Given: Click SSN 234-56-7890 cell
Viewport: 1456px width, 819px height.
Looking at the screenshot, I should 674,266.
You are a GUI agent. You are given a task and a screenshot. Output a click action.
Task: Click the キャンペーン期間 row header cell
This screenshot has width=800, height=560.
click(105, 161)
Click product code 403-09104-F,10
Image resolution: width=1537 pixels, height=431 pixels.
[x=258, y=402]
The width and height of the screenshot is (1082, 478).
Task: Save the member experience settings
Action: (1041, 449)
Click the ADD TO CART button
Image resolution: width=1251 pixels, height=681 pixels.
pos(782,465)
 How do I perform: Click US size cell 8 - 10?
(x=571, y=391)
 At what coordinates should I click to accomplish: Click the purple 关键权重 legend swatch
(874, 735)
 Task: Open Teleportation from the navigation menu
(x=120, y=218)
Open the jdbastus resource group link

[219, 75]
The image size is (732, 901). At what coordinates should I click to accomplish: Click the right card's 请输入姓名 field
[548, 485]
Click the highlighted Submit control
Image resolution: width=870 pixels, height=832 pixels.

***

▶ WORK TO COMPLETE
After locating the line that contains "How do I perform: Click US size cell 8 - 10?", output it and the remaining lines of the material above, exactly as they read.

▶ EXERCISE RESULT
 How do I perform: Click US size cell 8 - 10?
(x=571, y=391)
 At what coordinates should I click to accomplish: Click the purple 关键权重 legend swatch
(874, 735)
 Task: Open Teleportation from the navigation menu
(x=120, y=218)
Open the jdbastus resource group link

[219, 75]
The image size is (732, 901). At what coordinates should I click to accomplish: Click the right card's 请输入姓名 field
[548, 485]
Click the highlighted Submit control
Image resolution: width=870 pixels, height=832 pixels.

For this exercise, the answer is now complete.